Читаем Дом тишины полностью

— Как это, я не знаю, — ответил Фарук-бей. — Но наш мозг напоминает мне обжору, который постоянно ищет и заглатывает истории. Мы должны избавиться от этой зависимости от рассказов! И тогда мы станем свободными и увидим мир таким, как он есть! Понимаешь?

— Нет!

— Должен же быть способ рассказать об этом, но я все никак не могу его найти! — сказал Фарук-бей.

— Ищи, находи! — ответила Нильгюн.

Фарук-бей помолчал, а потом допил содержимое стакана и внезапно произнес:

— Я постарел.

Они снова помолчали — на этот раз не потому, что не могли договориться, а словно потому, что были довольны оттого, что понимают: то, в чем они сошлись, невозможно понять. Часто, когда два человека молчат, это молчание бывает гораздо значительнее, чем разговор. Если бы и у меня был такой человек, если бы и у меня был такой друг…

— Фарук-бей, — сказал я. — Я ухожу в кофейню. Вам что-нибудь надо?

— Что? — переспросил он. — Нет, спасибо, Реджеп.

Я спустился в сад, ощутил прохладу травы и, едва выйдя за калитку, сразу понял, что в кофейню я не пойду. В пятницу вечером там много народу, а я не собираюсь терпеть унижение еще раз. И все-таки я пошел к кофейне и дошел до нее, не подходя к ее освещенным окнам и не попавшись по пути на глаза никому, даже Измаилу, продававшему свои билеты, потом вышел на пирс, там никого не было, сел и, глядя на дрожь цветных гирлянд, которыми были обмотаны деревья, погрузился в раздумья. Потом встал, поднялся на холм и посмотрел на аптеку: Кемаль-бей там, стоит за прилавком и смотрит на глупых парней, которые в свете витрины закусочной напротив, перекрикиваясь, едят свои бутерброды. Меня он не видел. Нет, не буду его беспокоить! Не замеченный никем, ни с кем не поговорив, я быстро вернулся домой.
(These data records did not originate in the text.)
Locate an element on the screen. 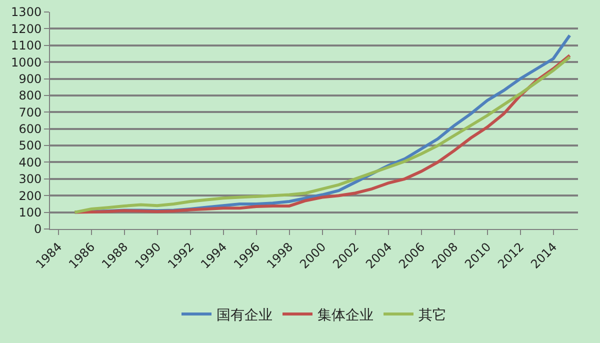  y-tick-label: 300 is located at coordinates (30, 179).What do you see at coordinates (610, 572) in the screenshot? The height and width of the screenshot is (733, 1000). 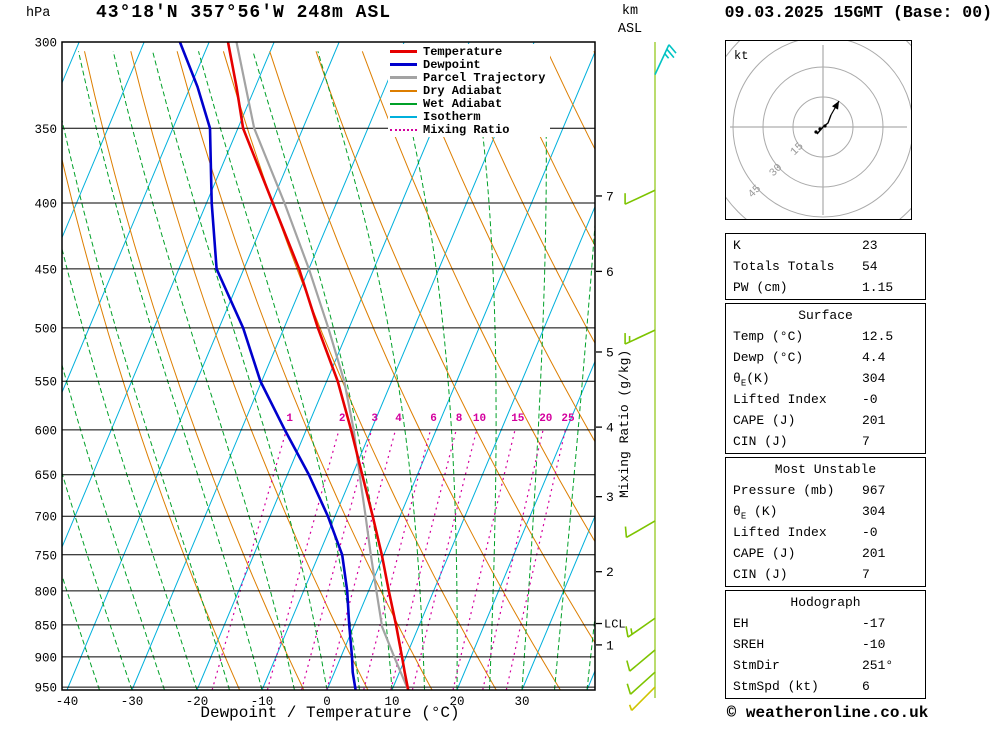 I see `altitude-tick-label: 2` at bounding box center [610, 572].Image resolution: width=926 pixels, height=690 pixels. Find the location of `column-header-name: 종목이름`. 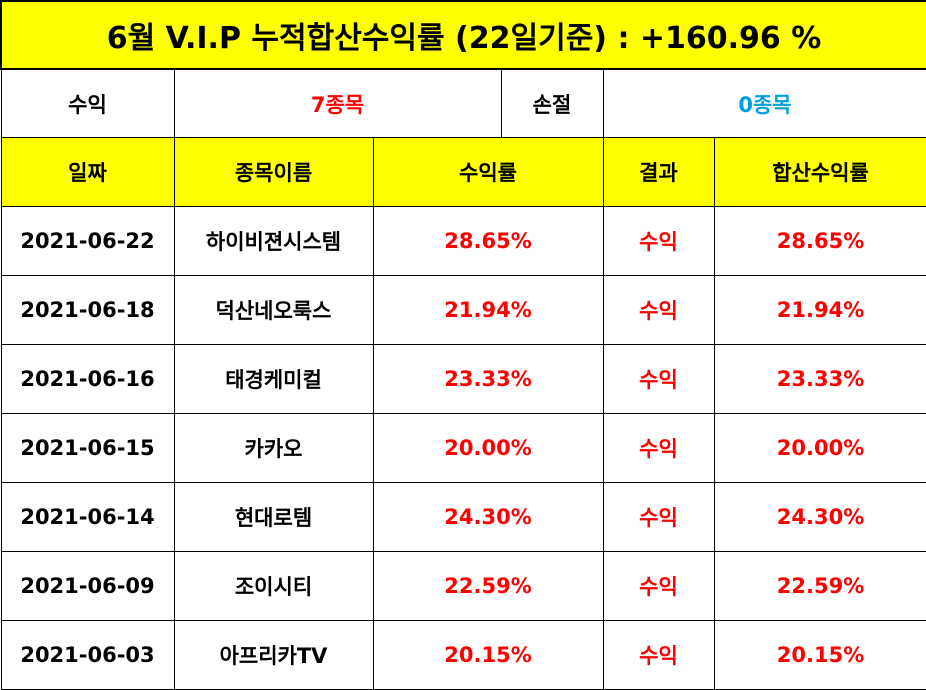

column-header-name: 종목이름 is located at coordinates (274, 172).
Закрыв калитку, я увидел их, по ту сторону деревьев за уличным шумом, под маленькой бледной лампой на балконе: один за столом, а другая немного отодвинулась от стола и медленно качается на стуле, который с трудом ее выдерживает; брат с сестрой; они как будто бы боятся двигаться и шуметь, словно чтобы не вспугнуть и не обратить в бегство то облако несчастья, которое сгустилось вокруг своих голов, и чтобы вдохнуть еще больше грусти. А может, они боятся шуметь еще и потому, чтобы не сердилась старуха, обвиняюще смотревшая на них из-за раскрытых ставней. Мне показалось, что я и сам вижу этот взгляд, но меня она не видела: тень Госпожи, коварная и безжалостная, как будто с палкой в руках, на мгновение показалась в окне и упала на сад, а потом внезапно исчезла, словно устыдившись этого греха. Я беззвучно поднялся по наружной лестнице.

— То, что ты называешь историями, на самом Деле не истории, а реальные события, — сказала Нильгюн. — Они необходимы, чтобы объяснить мир.

— Я знаю все эти истории, а также те, что их опровергают, — отозвался Фарук-бей, кажется, с легкой грустью в голосе.

— Ну, и что такого? — сказала Нильгюн. — У тебя же нет истории, которая была бы важнее этих!

— Да, знаю, нет! — с грустью ответил Фарук-бей. — Но этого недостаточно, чтобы радостно обманываться другими историями.

— Почему? — спросила Нильгюн.

— От всех историй необходимо избавиться! — взволнованно воскликнул Фарук-бей.

— Спокойной ночи! — произнес я. — Я ложусь спать.

— Конечно, — сказала Нильгюн. — Ты ложись, Реджеп, а со стола я уберу сама завтра утром.

— А позже приходят кошки, — сказал Фарук-бей. — Они обычно к утру приходят, даже внимания на меня не обращают, нахальные твари.

Я спустился на кухню, достал из шкафа абрикосы, еще осталось немного вишни со вчерашнего дня, положил все на тарелку, помыл и отнес Госпоже наверх.

— Я принес вам фрукты.

Она ничего не ответила. Я поставил тарелку на стол, прикрыл дверь, спустился вниз, вымылся и пошел к себе в комнату. Надел пижаму, погасил свет, потом тихонько открыл окно и лег в кровать; голова на подушке, жду утра.